**EXERCISE PROMPT**.
Give only the number of lines in the records below that contain the word "Support".

▼

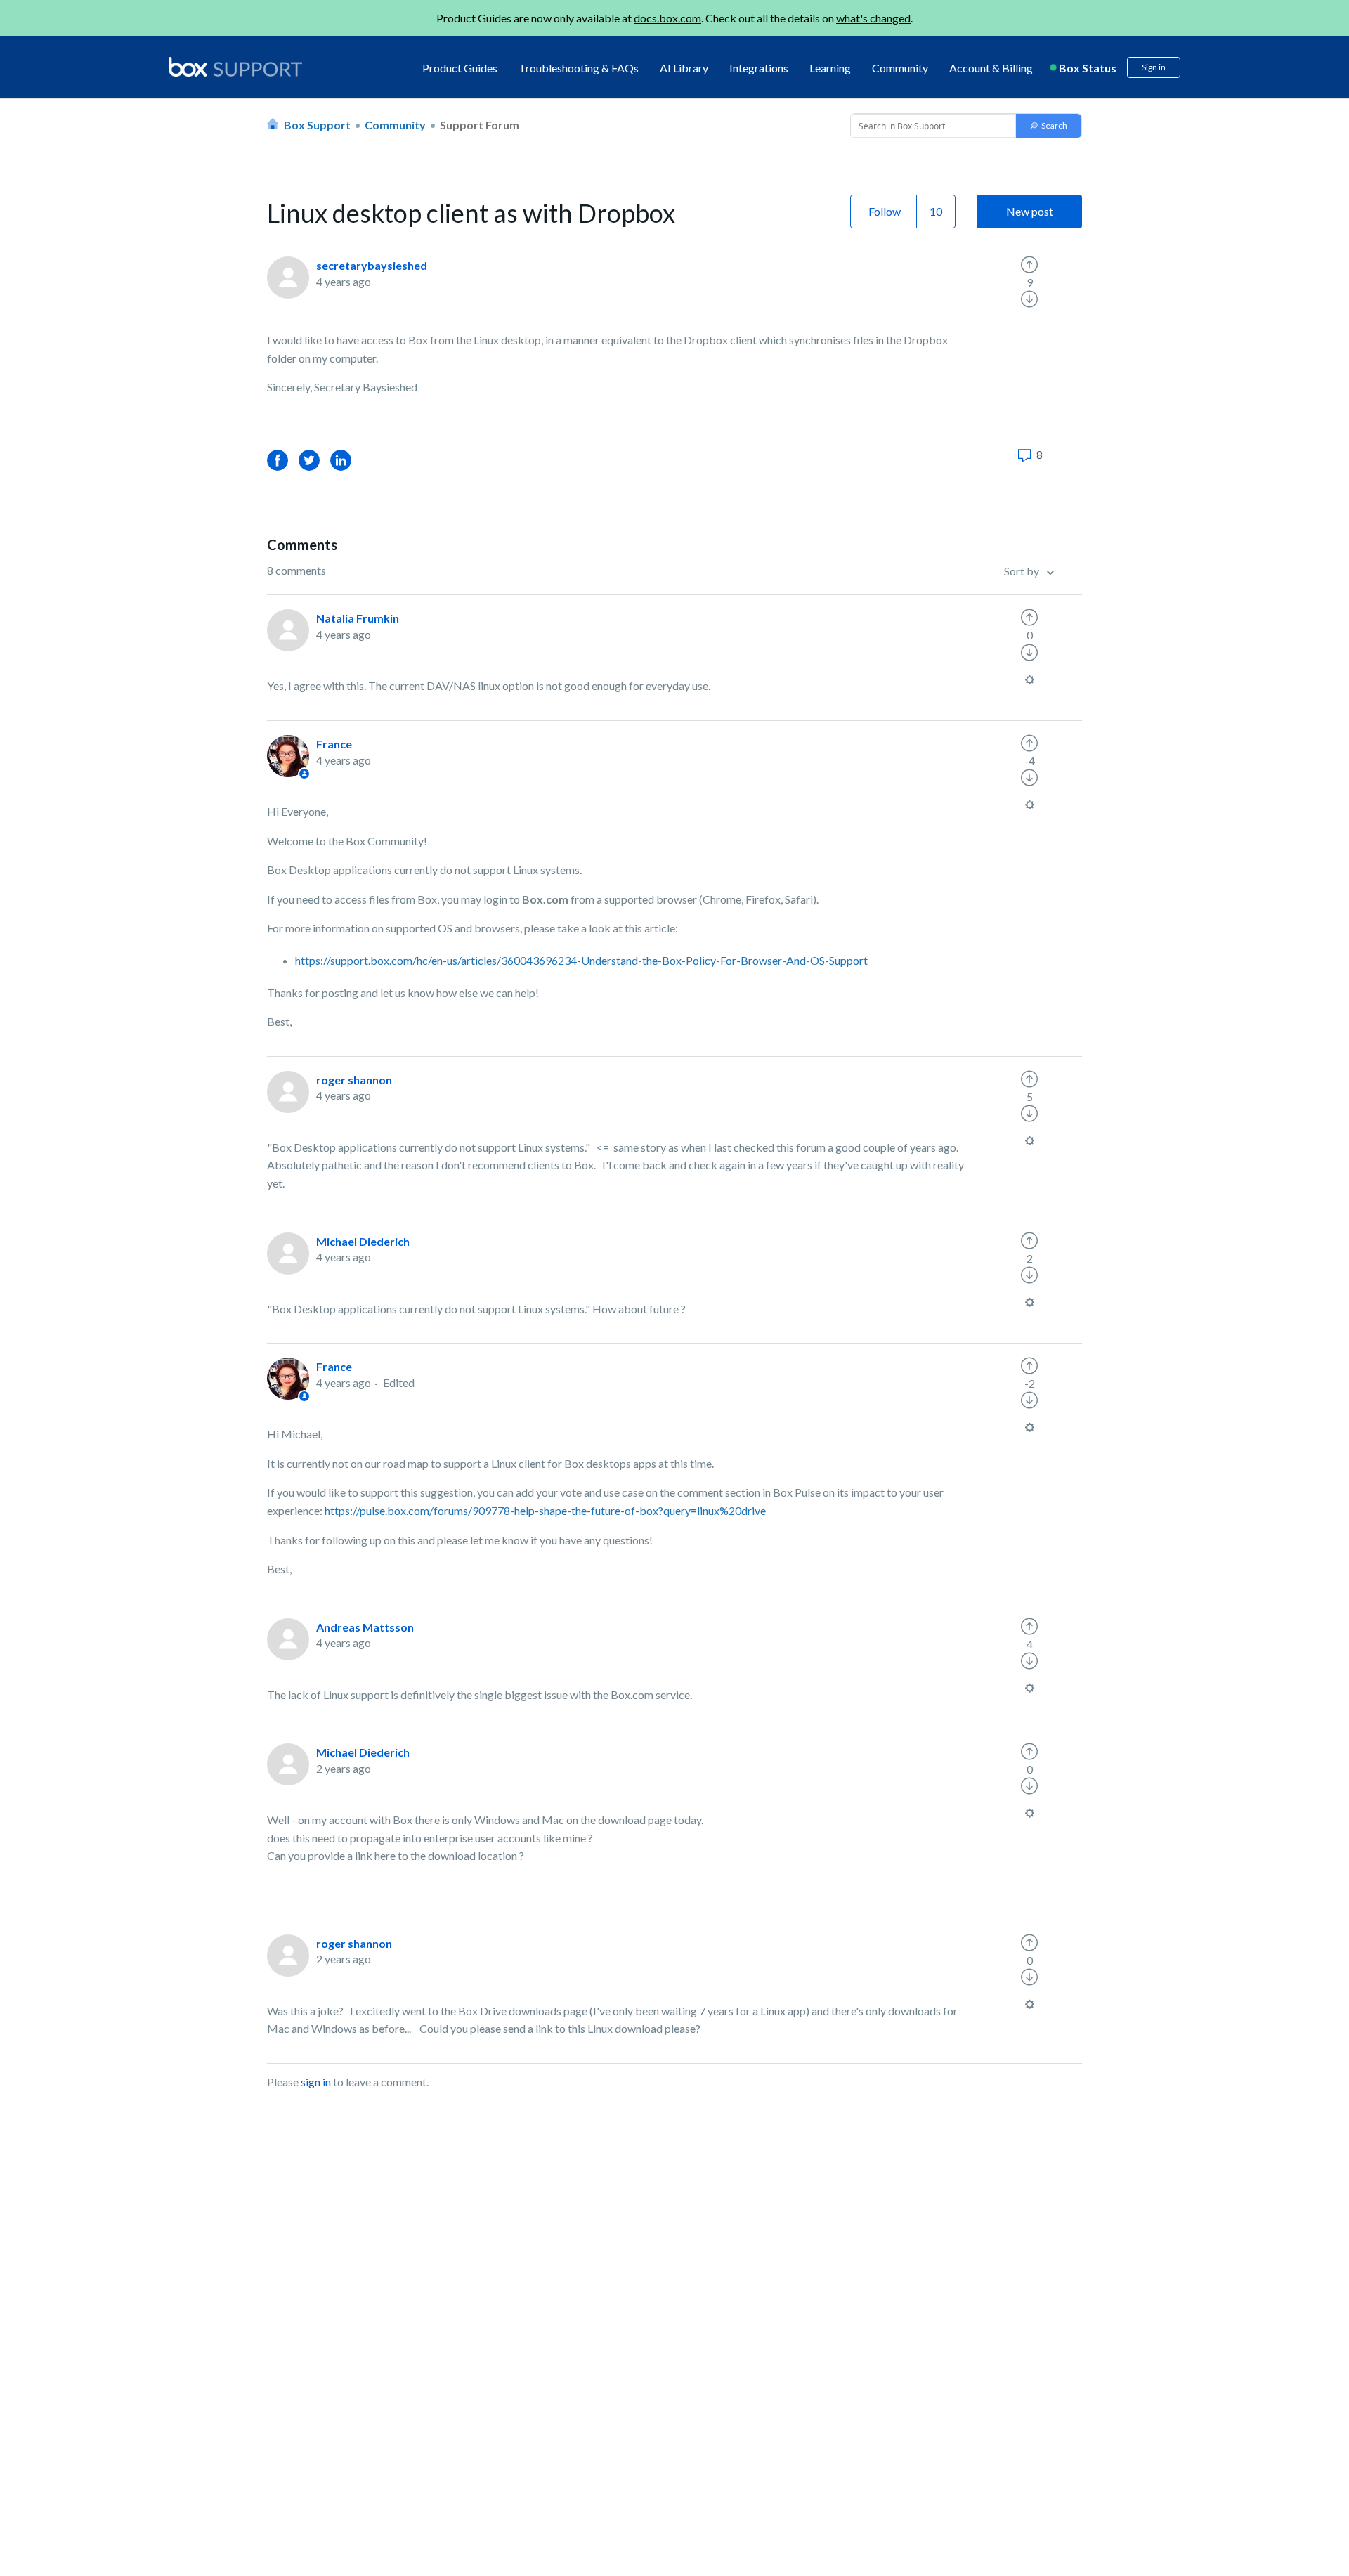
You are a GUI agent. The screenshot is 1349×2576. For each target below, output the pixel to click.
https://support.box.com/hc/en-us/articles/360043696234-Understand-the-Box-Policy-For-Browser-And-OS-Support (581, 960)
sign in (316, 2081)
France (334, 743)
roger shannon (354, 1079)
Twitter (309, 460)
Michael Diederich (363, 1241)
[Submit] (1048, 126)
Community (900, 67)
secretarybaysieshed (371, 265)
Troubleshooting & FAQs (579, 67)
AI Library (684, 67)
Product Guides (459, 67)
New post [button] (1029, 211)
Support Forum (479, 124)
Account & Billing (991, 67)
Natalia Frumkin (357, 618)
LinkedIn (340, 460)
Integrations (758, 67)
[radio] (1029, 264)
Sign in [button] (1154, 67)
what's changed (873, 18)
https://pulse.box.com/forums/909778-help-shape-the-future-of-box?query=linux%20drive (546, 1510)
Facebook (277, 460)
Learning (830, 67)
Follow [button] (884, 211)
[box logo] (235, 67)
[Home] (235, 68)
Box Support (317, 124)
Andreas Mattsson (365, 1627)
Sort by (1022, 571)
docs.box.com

▲

**ANSWER SPACE**.
3